Design, Setting, And Participants: We conducted a prospective 34-month population study using clinician-recorded findings from the UK National Neonatal Research Database between December 2011 and September 2014 across all 163 neonatal units in England. We split study data into model development and validation data sets and categorized GA into groups (group 1, less than 26 weeks' GA; group 2, 26 to less than 30 weeks' GA; group 3, 30 to less than 37 weeks' GA; group 4, 37 or more weeks' GA). We entered GA, birth weight z score, and clinical and abdominal radiography findings as candidate variables in a logistic regression model, performed model fitting 1000 times, averaged the predictions, and used estimates from the fitted model to develop an ordinal NEC score and cut points to develop a dichotomous case definition based on the highest area under the receiver operating characteristic curves [AUCs] and positive predictive values [PPVs].

Exposures: Abdominal radiography performed to investigate clinical concerns.

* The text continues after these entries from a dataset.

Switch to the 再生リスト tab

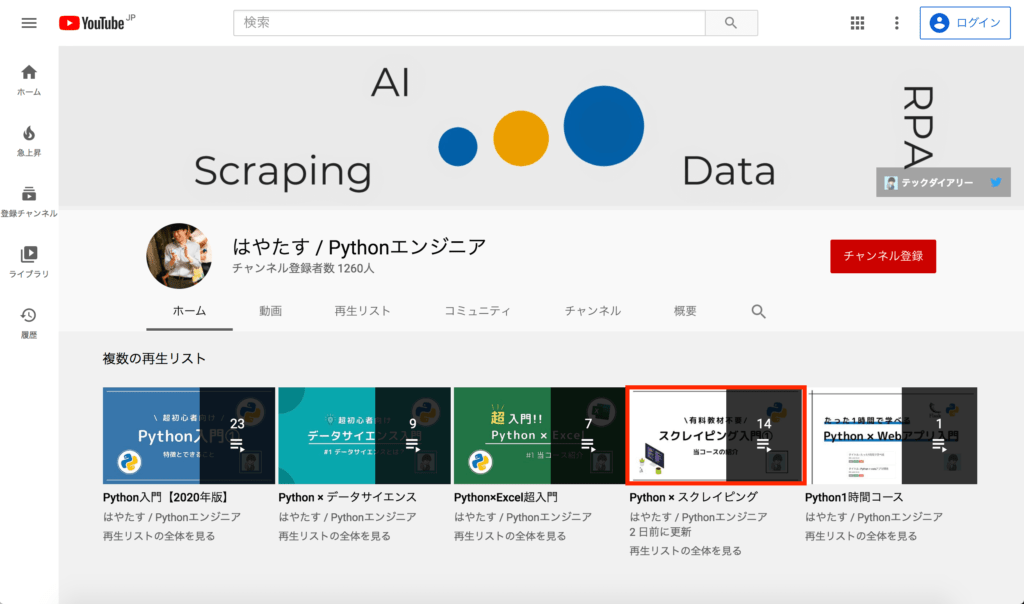pyautogui.click(x=362, y=311)
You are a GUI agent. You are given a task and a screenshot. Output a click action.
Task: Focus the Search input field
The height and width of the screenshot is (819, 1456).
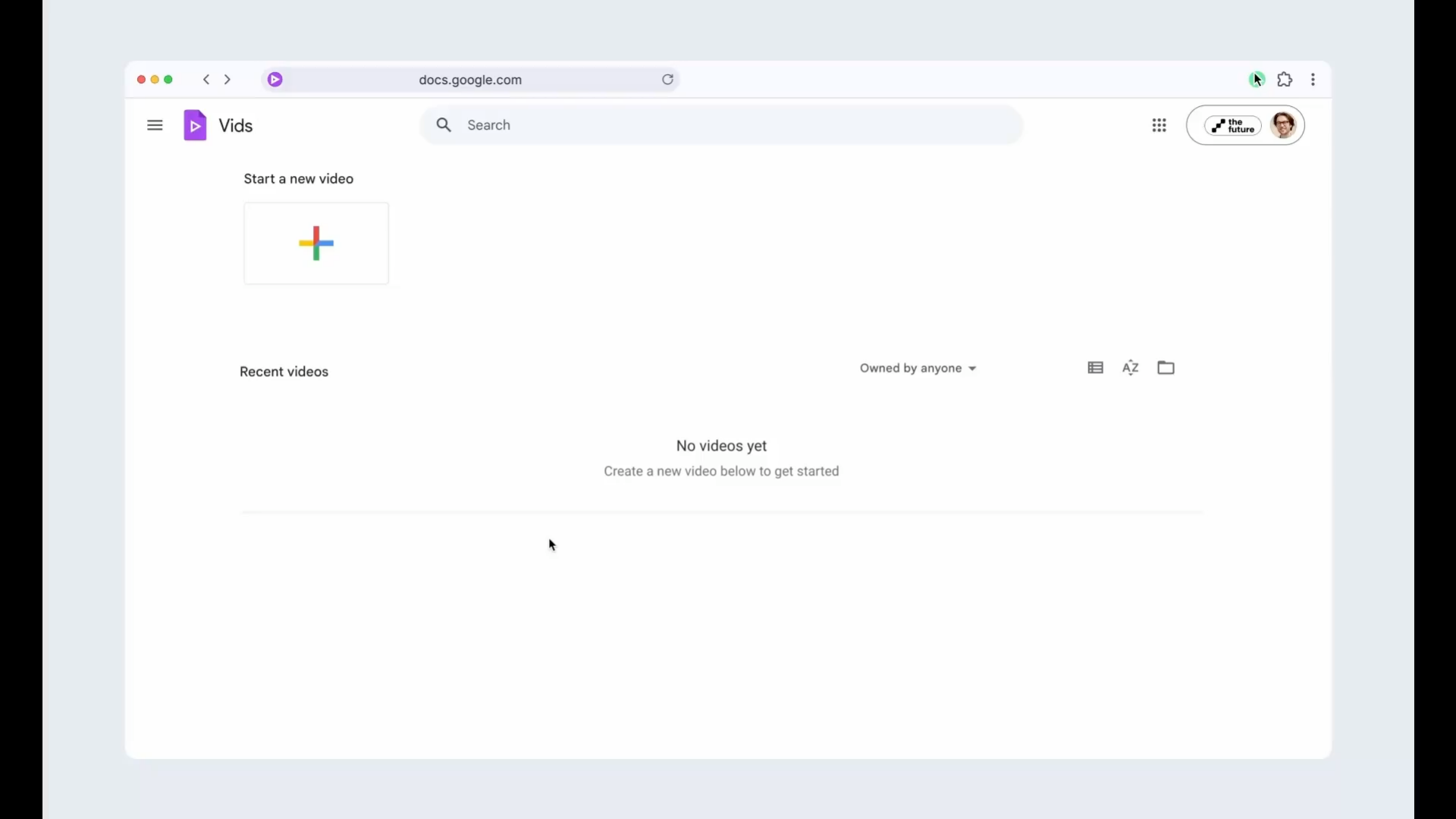[721, 125]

Main Outcomes And Measures: Ordinal NEC likelihood score, dichotomous case definition, and GA-specific probability plots.

Results: Of the 3866 infants, the mean (SD) birth weight was 2049.1 (1941.7) g and mean (SD) GA was 32 (5) weeks; 2032 of 3663 (55.5%) were male. The total included 2978 infants (77.0%) without NEC and 888 (23.0%) with NEC. Infants with NEC in group 1 were less likely to present with pneumatosis (31.1% vs 47.2%; P = .01), blood in stool (11.8% vs 29.6%; P < .001), or mucus in stool (2.1% vs 5.6%; P = .048) but more likely to present with gasless abdominal radiography findings (6.3% vs 0.9%; P = .009) compared with infants with NEC in group 3. In the ordinal NEC score analysis, we allocated 3 points to pneumatosis, 2 points to blood in stool, and 1 point each to abdominal tenderness and abdominal discoloration; 1 point was assigned if 1 or more of pneumoperitoneum, fixed loop, and portal venous gas were present, and 1 point was assigned if both increased and/or bilious aspirates and abdominal distension were present. The cutoff scores for the dichotomous GA-specific case definition were 2 or greater for infants in groups 1 and 2, 3 or greater for infants in group 3, and 4 or greater for infants in group 4. The ordinal NEC score and dichotomous case definition discriminated well between infants with (AUC, 87%) and without (AUC, 80%) NEC. The case definition has a sensitivity of 66.2% (95% CI, 63.0-69.4), a specificity of 94.4% (95% CI, 93.2-95.4), an AUC of 80.0% (95% CI, 79-82), and a PPV of 85.5% (95% CI, 82.6-88.1). Applying the cut points to the 431 infants who underwent a laparotomy yielded a sensitivity of 76.5% (95% CI, 70.0-82.1), a specificity of 74.4% (95% CI, 68.3-80.0), an AUC of 75.0% (95% CI, 71.0- 80.0), and a PPV of 72.9% (95% CI, 66.4-78.7).

Conclusions And Relevance: The risk of NEC and clinical presentation are associated with GA. Adoption of a consistent GA-specific case definition would strengthen global efforts to reduce the population burden of this devastating neonatal disease.